EXERCISE AIM> In the answer, each line of the listing should appear again unchanged.

◇ ◇ ◇ ◇ ◇

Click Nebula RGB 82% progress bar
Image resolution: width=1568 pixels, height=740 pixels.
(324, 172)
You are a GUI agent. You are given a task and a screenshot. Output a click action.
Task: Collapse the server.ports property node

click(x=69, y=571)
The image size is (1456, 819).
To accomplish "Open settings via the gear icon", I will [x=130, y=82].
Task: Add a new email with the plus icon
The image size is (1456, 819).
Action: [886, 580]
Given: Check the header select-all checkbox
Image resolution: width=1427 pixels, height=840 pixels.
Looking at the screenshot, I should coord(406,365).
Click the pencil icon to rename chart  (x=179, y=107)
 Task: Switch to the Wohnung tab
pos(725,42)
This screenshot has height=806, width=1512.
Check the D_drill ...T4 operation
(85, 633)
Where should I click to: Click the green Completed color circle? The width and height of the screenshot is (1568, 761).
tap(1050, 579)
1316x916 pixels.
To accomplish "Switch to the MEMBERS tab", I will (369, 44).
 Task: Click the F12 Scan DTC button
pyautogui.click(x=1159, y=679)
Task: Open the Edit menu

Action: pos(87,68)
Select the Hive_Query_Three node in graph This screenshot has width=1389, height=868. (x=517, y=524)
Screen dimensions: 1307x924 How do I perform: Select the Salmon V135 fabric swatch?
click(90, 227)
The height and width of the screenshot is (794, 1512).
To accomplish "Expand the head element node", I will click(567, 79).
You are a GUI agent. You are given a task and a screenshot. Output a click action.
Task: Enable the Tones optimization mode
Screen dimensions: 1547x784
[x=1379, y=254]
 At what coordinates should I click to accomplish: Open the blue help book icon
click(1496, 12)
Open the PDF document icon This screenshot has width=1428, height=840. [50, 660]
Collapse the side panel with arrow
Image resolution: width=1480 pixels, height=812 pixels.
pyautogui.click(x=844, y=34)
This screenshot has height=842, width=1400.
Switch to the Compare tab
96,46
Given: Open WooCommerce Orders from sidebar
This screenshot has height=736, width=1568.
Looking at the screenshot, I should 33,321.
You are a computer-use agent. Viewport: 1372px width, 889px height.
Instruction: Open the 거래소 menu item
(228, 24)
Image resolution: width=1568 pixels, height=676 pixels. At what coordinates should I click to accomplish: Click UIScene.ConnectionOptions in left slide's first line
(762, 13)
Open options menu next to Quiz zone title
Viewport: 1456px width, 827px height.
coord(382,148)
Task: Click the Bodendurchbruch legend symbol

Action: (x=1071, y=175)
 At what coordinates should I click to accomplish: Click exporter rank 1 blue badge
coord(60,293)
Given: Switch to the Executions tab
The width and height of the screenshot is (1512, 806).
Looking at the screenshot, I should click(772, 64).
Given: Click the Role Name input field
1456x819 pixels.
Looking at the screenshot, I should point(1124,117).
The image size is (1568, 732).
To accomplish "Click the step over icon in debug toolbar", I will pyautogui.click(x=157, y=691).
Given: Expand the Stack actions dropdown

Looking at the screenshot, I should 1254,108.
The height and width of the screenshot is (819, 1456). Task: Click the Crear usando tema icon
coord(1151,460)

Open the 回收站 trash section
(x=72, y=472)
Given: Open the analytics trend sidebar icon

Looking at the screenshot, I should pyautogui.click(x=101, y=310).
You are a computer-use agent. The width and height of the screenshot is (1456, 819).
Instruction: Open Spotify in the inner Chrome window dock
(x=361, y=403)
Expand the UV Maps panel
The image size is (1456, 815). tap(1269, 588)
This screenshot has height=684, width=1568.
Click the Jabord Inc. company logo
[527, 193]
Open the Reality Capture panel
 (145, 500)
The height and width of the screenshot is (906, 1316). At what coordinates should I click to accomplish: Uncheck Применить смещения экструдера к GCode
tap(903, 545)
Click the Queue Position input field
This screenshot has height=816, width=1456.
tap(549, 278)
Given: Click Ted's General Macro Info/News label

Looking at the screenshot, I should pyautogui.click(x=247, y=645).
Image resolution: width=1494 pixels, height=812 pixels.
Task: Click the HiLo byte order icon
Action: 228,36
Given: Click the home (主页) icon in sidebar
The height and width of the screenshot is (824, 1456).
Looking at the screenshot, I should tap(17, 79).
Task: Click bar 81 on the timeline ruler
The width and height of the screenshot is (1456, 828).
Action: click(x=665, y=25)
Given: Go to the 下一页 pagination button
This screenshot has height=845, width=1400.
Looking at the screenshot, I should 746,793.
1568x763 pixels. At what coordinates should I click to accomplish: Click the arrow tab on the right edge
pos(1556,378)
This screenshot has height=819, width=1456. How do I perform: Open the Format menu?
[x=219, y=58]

◇ ◇ ◇ ◇ ◇

FINISHED EXERCISE>
Click Nebula RGB 82% progress bar
Image resolution: width=1568 pixels, height=740 pixels.
(324, 172)
You are a GUI agent. You are given a task and a screenshot. Output a click action.
Task: Collapse the server.ports property node

click(x=69, y=571)
The image size is (1456, 819).
To accomplish "Open settings via the gear icon", I will [x=130, y=82].
Task: Add a new email with the plus icon
The image size is (1456, 819).
Action: [886, 580]
Given: Check the header select-all checkbox
Image resolution: width=1427 pixels, height=840 pixels.
Looking at the screenshot, I should coord(406,365).
Click the pencil icon to rename chart  (x=179, y=107)
 Task: Switch to the Wohnung tab
pos(725,42)
This screenshot has height=806, width=1512.
Check the D_drill ...T4 operation
(85, 633)
Where should I click to: Click the green Completed color circle? The width and height of the screenshot is (1568, 761).
tap(1050, 579)
1316x916 pixels.
To accomplish "Switch to the MEMBERS tab", I will (369, 44).
 Task: Click the F12 Scan DTC button
pyautogui.click(x=1159, y=679)
Task: Open the Edit menu

Action: pos(87,68)
Select the Hive_Query_Three node in graph This screenshot has width=1389, height=868. (x=517, y=524)
Screen dimensions: 1307x924 How do I perform: Select the Salmon V135 fabric swatch?
click(90, 227)
The height and width of the screenshot is (794, 1512).
To accomplish "Expand the head element node", I will click(567, 79).
You are a GUI agent. You are given a task and a screenshot. Output a click action.
Task: Enable the Tones optimization mode
Screen dimensions: 1547x784
[x=1379, y=254]
 At what coordinates should I click to accomplish: Open the blue help book icon
click(1496, 12)
Open the PDF document icon This screenshot has width=1428, height=840. [50, 660]
Collapse the side panel with arrow
Image resolution: width=1480 pixels, height=812 pixels.
pyautogui.click(x=844, y=34)
This screenshot has height=842, width=1400.
Switch to the Compare tab
96,46
Given: Open WooCommerce Orders from sidebar
This screenshot has height=736, width=1568.
Looking at the screenshot, I should 33,321.
You are a computer-use agent. Viewport: 1372px width, 889px height.
Instruction: Open the 거래소 menu item
(228, 24)
Image resolution: width=1568 pixels, height=676 pixels. At what coordinates should I click to accomplish: Click UIScene.ConnectionOptions in left slide's first line
(762, 13)
Open options menu next to Quiz zone title
Viewport: 1456px width, 827px height.
coord(382,148)
Task: Click the Bodendurchbruch legend symbol

Action: (x=1071, y=175)
 At what coordinates should I click to accomplish: Click exporter rank 1 blue badge
coord(60,293)
Given: Switch to the Executions tab
The width and height of the screenshot is (1512, 806).
Looking at the screenshot, I should click(772, 64).
Given: Click the Role Name input field
1456x819 pixels.
Looking at the screenshot, I should point(1124,117).
The image size is (1568, 732).
To accomplish "Click the step over icon in debug toolbar", I will pyautogui.click(x=157, y=691).
Given: Expand the Stack actions dropdown

Looking at the screenshot, I should 1254,108.
The height and width of the screenshot is (819, 1456). Task: Click the Crear usando tema icon
coord(1151,460)

Open the 回收站 trash section
(x=72, y=472)
Given: Open the analytics trend sidebar icon

Looking at the screenshot, I should pyautogui.click(x=101, y=310).
You are a computer-use agent. The width and height of the screenshot is (1456, 819).
Instruction: Open Spotify in the inner Chrome window dock
(x=361, y=403)
Expand the UV Maps panel
The image size is (1456, 815). tap(1269, 588)
This screenshot has height=684, width=1568.
Click the Jabord Inc. company logo
[527, 193]
Open the Reality Capture panel
 (145, 500)
The height and width of the screenshot is (906, 1316). At what coordinates should I click to accomplish: Uncheck Применить смещения экструдера к GCode
tap(903, 545)
Click the Queue Position input field
This screenshot has height=816, width=1456.
tap(549, 278)
Given: Click Ted's General Macro Info/News label

Looking at the screenshot, I should pyautogui.click(x=247, y=645).
Image resolution: width=1494 pixels, height=812 pixels.
Task: Click the HiLo byte order icon
Action: 228,36
Given: Click the home (主页) icon in sidebar
The height and width of the screenshot is (824, 1456).
Looking at the screenshot, I should tap(17, 79).
Task: Click bar 81 on the timeline ruler
The width and height of the screenshot is (1456, 828).
Action: click(x=665, y=25)
Given: Go to the 下一页 pagination button
This screenshot has height=845, width=1400.
Looking at the screenshot, I should 746,793.
1568x763 pixels. At what coordinates should I click to accomplish: Click the arrow tab on the right edge
pos(1556,378)
This screenshot has height=819, width=1456. How do I perform: Open the Format menu?
[x=219, y=58]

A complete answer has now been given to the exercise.